→ **WHAT YOU NEED TO DO**: In the records below, begin at the line containing "You are a computer-use agent. Screen" and end at the line containing "Instruction: Click the"; quote every line in that span exactly, including both boundary lines, and no others.

→ **DATA UNDER STUDY**:
Segment Open

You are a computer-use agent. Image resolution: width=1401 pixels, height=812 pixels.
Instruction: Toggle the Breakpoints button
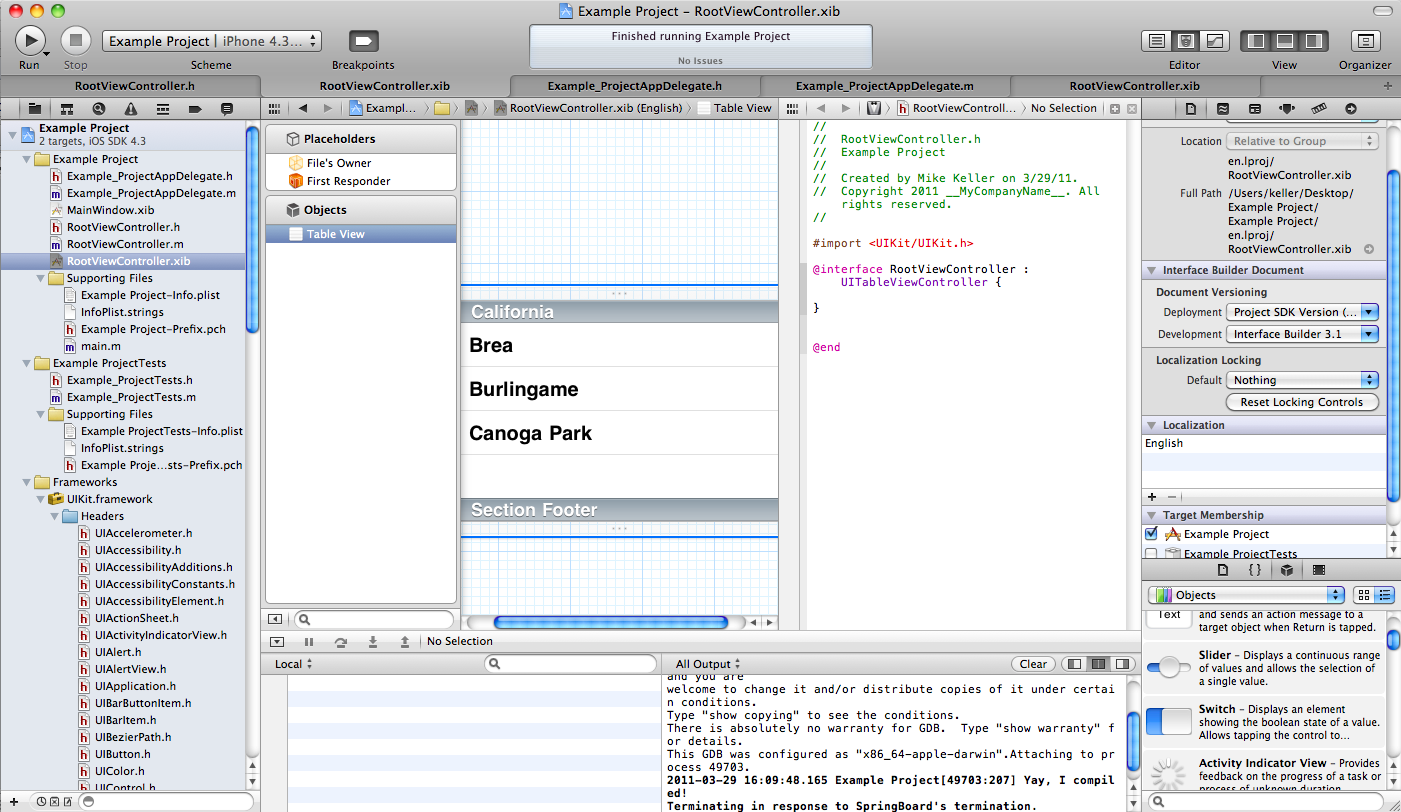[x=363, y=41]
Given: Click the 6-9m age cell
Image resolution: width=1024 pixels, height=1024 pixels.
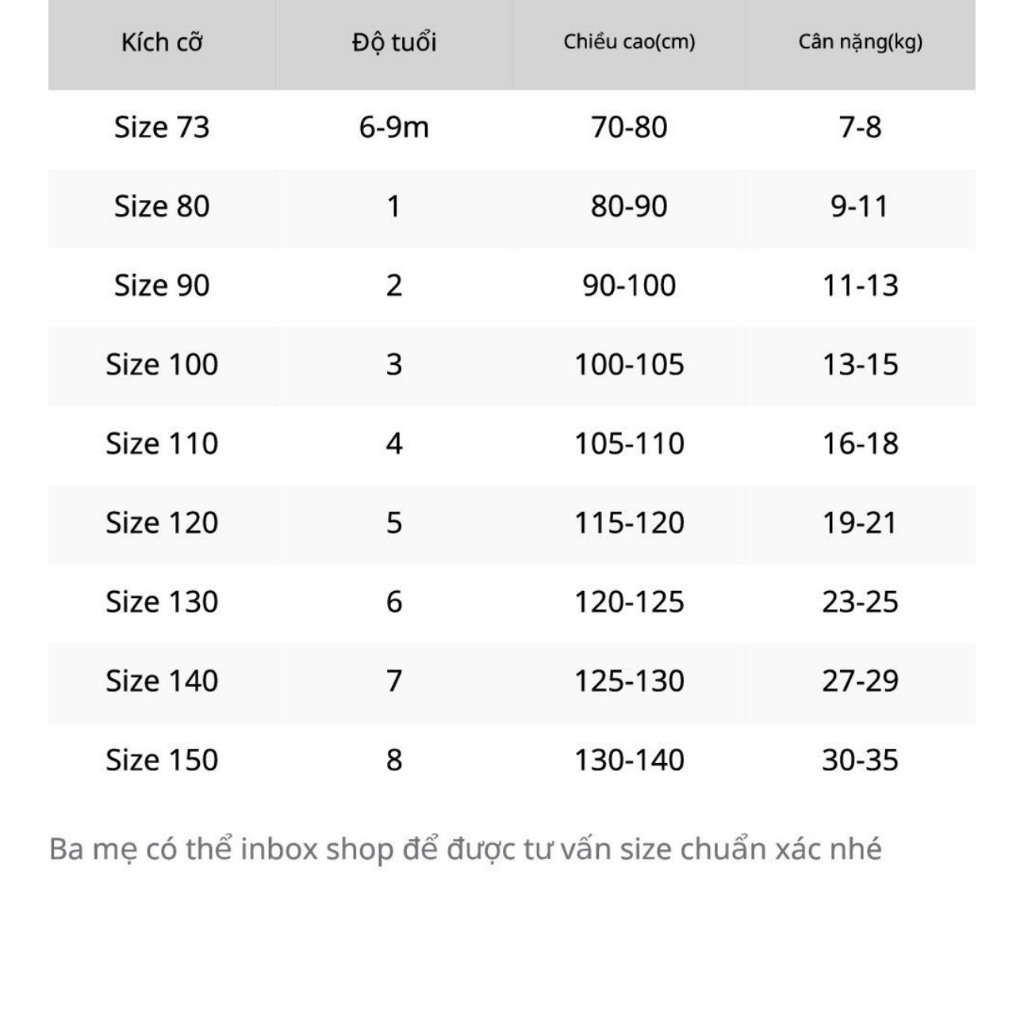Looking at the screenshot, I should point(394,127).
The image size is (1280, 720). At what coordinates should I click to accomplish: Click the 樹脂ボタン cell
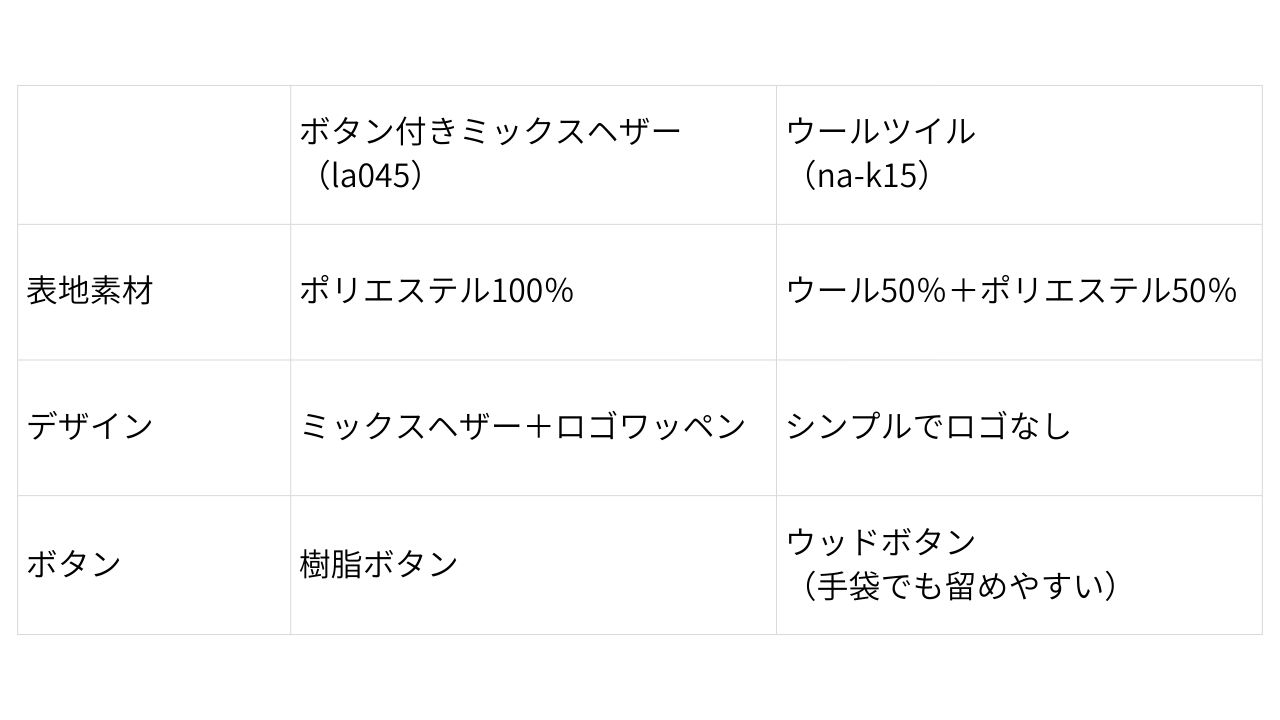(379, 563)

Segment Closed
Segment Open

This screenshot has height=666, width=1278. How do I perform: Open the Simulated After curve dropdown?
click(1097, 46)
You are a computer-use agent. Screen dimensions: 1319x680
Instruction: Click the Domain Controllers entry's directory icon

Segment Closed

→ **ANSWER TO THIS PROBLEM**:
You are a computer-use agent. Screen dimensions: 1319x680
Instruction: Click the Domain Controllers entry's directory icon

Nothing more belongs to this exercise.